- AUFGABENSTELLUNG -
Führe den Bericht über die Corona-Videoclips der Bundesregierung im gleichen Stil fort und setze direkt nach der letzten Zwischenüberschrift ein.

- GEZEIGTER AUSZUG -
□ □ □ □ □

Inszeniert worden sind die Clips wie Fernseh-Geschichtsdokumentationen, untermalt mit dramatischer Musik. Fiktive ältere Menschen erzählen aus der Zukunft rückblickend, wie sie als junge Leute die zweite Welle "damals in diesem Corona-Winter 2020" erlebt haben.

Ein gewisser "Anton Lehmann" berichtet da: "Waren faul wie die Waschbären. Tage- und nächtelang blieben wir auf unserem Arsch zu Hause und kämpften gegen die Ausbreitung des Coronavirus. Unsere Couch war die Front, und unsere Geduld war die Waffe."

Regierung: Ein Held ist, wer zu Hause bleibt

In einem zweiten Clip taucht neben die Figur von Lehmanns Frau Luise auf. Damals habe das ganze Land "voller Hoffnung auf uns junge Leute" geschaut, sagt sie. "Vielleicht stimmte es, wenn die Leute damals sagten: Besondere Zeiten brauchen besondere Helden. Und weiß Gott, ja, das waren wir." Die Videos enden jeweils mit dem Appell der Bundesregierung: "Werde auch du zum Helden und bleib zu Hause."

Das Heldentum sei eine Überhöhung, erläuterte Regierungssprecher Steffen Seibert. Hierbei gehe "um Heldentum der allerallerzivilsten Art". Er erläuterte, man habe bei den Clips an das Format der Geschichtsdoku angeknüpft, das auch bei jungen Menschen sehr beliebt sei. Der Appell sei sehr ernst gemeint, auch wenn er in der Form "augenzwinkernd" sei.

Kommunikationsexpertin: "Kriegsvokabular schwierig"

□ □ □ □ □

- AUSGANGSMATERIAL -
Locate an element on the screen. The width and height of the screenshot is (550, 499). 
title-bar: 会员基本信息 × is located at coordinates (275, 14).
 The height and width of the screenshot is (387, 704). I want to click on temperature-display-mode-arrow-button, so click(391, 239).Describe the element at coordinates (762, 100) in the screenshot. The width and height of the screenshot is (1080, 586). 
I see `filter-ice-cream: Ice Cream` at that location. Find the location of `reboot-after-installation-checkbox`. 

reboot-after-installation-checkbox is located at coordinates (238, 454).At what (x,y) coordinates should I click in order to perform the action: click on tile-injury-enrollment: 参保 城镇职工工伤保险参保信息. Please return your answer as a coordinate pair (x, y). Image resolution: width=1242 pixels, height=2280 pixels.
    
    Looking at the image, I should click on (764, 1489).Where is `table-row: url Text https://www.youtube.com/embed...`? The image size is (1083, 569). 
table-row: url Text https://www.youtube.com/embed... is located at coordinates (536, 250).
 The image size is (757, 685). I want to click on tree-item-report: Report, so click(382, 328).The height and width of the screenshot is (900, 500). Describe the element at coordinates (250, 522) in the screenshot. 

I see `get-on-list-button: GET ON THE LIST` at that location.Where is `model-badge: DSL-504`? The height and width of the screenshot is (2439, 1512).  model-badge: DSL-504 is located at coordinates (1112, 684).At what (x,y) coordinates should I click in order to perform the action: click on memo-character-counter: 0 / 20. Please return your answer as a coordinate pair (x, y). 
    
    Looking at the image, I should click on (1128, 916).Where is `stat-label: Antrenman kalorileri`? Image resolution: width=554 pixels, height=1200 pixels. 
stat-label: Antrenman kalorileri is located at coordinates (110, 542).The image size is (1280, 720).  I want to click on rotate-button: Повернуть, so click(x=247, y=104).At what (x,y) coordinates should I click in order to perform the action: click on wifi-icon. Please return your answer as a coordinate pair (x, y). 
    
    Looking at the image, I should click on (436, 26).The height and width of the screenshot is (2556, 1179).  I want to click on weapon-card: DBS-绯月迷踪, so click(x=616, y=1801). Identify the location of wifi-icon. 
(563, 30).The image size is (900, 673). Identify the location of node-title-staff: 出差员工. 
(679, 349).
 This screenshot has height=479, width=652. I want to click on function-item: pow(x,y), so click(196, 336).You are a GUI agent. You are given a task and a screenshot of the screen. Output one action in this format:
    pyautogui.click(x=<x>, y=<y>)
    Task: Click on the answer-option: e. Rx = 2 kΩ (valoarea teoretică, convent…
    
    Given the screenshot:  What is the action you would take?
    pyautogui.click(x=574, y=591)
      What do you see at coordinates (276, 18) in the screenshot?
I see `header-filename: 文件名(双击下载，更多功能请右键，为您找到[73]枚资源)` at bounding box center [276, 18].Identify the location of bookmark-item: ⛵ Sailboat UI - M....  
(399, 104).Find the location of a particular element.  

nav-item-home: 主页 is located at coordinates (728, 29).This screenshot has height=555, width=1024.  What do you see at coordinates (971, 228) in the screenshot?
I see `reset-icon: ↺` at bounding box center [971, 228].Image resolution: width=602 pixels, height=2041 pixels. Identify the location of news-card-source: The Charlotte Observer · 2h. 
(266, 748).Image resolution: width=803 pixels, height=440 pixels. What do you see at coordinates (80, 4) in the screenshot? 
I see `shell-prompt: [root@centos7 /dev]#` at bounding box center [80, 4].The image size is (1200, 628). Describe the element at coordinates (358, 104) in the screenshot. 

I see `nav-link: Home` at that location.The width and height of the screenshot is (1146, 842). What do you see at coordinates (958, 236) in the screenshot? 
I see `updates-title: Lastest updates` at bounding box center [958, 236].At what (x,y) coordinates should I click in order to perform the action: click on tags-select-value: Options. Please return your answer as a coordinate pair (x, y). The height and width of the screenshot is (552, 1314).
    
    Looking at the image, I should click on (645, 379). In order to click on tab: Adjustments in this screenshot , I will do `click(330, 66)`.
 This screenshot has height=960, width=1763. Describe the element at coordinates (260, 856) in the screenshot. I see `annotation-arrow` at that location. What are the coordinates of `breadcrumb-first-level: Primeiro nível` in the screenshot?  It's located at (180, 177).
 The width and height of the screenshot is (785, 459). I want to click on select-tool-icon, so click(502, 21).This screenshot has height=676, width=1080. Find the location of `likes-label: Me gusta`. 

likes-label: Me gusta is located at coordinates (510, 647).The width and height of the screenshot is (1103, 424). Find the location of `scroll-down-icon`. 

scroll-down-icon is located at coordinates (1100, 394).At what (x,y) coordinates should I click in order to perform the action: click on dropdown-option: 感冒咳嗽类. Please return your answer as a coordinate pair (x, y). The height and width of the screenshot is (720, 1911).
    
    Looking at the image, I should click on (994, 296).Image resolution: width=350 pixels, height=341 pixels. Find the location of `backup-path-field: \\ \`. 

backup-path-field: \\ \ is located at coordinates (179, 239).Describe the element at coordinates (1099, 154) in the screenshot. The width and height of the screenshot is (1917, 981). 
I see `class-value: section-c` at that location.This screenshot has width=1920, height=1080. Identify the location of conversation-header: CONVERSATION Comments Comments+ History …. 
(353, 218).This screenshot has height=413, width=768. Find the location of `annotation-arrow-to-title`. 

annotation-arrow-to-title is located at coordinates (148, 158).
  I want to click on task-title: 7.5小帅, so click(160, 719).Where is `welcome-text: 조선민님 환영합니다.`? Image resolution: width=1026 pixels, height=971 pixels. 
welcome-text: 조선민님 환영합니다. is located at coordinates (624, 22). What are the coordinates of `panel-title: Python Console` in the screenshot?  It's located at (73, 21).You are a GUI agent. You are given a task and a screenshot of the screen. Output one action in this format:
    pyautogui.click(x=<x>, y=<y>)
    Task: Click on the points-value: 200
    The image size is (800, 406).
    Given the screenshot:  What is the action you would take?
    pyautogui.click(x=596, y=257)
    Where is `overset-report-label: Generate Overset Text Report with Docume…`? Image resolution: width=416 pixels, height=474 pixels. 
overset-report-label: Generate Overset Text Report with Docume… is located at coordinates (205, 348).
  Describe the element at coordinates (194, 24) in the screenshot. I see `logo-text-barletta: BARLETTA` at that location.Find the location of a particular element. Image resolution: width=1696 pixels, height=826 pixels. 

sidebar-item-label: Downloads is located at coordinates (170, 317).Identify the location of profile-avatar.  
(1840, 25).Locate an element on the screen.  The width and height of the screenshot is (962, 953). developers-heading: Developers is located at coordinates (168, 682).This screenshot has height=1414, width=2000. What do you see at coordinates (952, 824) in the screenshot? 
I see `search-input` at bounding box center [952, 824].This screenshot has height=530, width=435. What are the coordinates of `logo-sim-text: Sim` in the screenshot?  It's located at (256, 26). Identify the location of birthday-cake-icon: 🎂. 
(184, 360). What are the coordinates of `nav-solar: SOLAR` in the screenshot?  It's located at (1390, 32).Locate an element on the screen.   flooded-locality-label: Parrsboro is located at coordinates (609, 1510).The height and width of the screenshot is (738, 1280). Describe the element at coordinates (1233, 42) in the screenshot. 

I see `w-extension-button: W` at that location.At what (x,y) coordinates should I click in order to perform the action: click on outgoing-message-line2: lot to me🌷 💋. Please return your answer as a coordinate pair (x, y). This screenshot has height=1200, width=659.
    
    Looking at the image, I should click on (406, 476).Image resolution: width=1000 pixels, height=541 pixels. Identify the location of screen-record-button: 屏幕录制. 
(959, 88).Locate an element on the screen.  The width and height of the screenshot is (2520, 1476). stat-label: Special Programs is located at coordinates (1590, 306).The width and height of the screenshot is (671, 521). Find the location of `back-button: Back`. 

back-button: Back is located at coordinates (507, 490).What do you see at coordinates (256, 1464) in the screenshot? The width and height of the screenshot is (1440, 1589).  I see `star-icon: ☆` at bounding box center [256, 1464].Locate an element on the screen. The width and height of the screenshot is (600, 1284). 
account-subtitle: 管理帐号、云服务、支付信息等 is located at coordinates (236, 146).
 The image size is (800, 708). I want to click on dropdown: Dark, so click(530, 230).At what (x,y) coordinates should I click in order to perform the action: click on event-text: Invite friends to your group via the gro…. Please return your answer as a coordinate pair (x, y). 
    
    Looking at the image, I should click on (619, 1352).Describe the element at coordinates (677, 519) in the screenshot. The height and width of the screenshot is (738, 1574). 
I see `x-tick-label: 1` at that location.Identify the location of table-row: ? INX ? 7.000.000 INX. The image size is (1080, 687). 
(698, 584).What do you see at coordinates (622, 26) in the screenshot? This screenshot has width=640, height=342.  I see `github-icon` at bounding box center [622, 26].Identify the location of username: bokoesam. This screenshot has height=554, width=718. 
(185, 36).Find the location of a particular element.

□ □ □ □ □

- ERGEBNIS -
Nicht nur die Kölner Kommunikationsexpertin Christine Richter ist von den Clips hin und her gerissen und hat sowohl für Lob als auch Kritik Verständnis. Problematisch ist für sie insbesondere die Verwendung von Kriegsvokabular.

"Aus ethischer Sicht finde ich es ganz schwierig, diese Parallele zu ziehen in Wort und Bild zu den Kriegsgeschehnissen des Zweiten Weltkriegs. Das ist das, was viele sicher ganz schwierig finden und wir deshalb auch so eine starke Polarisierung haben in den sozialen Medien", sagte sie dem WDR am Sonntag.

Andererseits lobt Richter das Spiel mit der Erwartungshaltung bezüglich eines Regierungsvideos: "Das ist natürlich eine sehr humorvolle und emotionale Herangehensweise, die man so in der Kommunikation von der Bundesregierung überhaupt nicht erwartet. Das ist erst einmal spannend."

Lob und Kritik in den sozialen Medien

Die Reaktionen in den sozialen Medien bilden die übliche Bandbreite ab - von großer Zustimmung bis zu völliger Ablehnung. Der bekannte Blogger Sascha Lobo twitterte: "Deutsches Twitter selten knalldackeliger (und deutscher), als wenn diese brillanten Corona-Spots auf Krampf scheiße gefunden werden. Manche Leute erreicht man so und nur so, also lasst eure innere Abiturientenkonferenz EINMAL für 10 Minuten NICHT raushängen."

Lobo: "Ziemlich gut gelungen"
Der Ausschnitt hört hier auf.